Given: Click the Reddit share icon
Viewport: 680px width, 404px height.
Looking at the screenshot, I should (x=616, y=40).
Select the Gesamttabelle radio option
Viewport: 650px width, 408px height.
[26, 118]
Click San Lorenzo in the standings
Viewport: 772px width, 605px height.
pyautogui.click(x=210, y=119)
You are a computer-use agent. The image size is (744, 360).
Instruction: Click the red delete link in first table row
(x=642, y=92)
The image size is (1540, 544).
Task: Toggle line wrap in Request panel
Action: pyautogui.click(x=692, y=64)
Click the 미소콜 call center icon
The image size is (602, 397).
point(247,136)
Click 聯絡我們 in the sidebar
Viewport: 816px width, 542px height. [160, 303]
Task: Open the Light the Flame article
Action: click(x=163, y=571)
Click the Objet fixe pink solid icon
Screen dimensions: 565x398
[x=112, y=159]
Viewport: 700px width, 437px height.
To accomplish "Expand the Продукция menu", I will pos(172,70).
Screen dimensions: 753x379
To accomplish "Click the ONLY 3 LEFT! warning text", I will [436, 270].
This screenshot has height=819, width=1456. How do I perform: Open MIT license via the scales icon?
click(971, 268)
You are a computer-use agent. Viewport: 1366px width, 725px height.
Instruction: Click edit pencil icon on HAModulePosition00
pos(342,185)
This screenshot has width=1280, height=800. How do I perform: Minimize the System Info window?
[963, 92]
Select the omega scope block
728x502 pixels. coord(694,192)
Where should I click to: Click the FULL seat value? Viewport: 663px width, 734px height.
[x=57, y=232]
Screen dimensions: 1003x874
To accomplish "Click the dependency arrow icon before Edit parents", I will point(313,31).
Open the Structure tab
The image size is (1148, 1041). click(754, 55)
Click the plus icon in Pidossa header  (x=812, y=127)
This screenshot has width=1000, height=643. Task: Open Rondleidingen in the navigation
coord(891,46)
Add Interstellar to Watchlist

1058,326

** What is needed **
Recast everything from the line containing "Select the omega scope block" down to the line containing "coord(891,46)" as a two-column CSV with the header instruction,click_target, one row per entry. Put each entry's text and its answer in their own quoted fields, with any line breaks replaced by spaces.

** Expected answer **
instruction,click_target
"Select the omega scope block","728x502 pixels. coord(694,192)"
"Where should I click to: Click the FULL seat value? Viewport: 663px width, 734px height.","[x=57, y=232]"
"Screen dimensions: 1003x874 To accomplish ""Click the dependency arrow icon before Edit parents"",","I will point(313,31)."
"Open the Structure tab","The image size is (1148, 1041). click(754, 55)"
"Click the plus icon in Pidossa header","(x=812, y=127)"
"This screenshot has width=1000, height=643. Task: Open Rondleidingen in the navigation","coord(891,46)"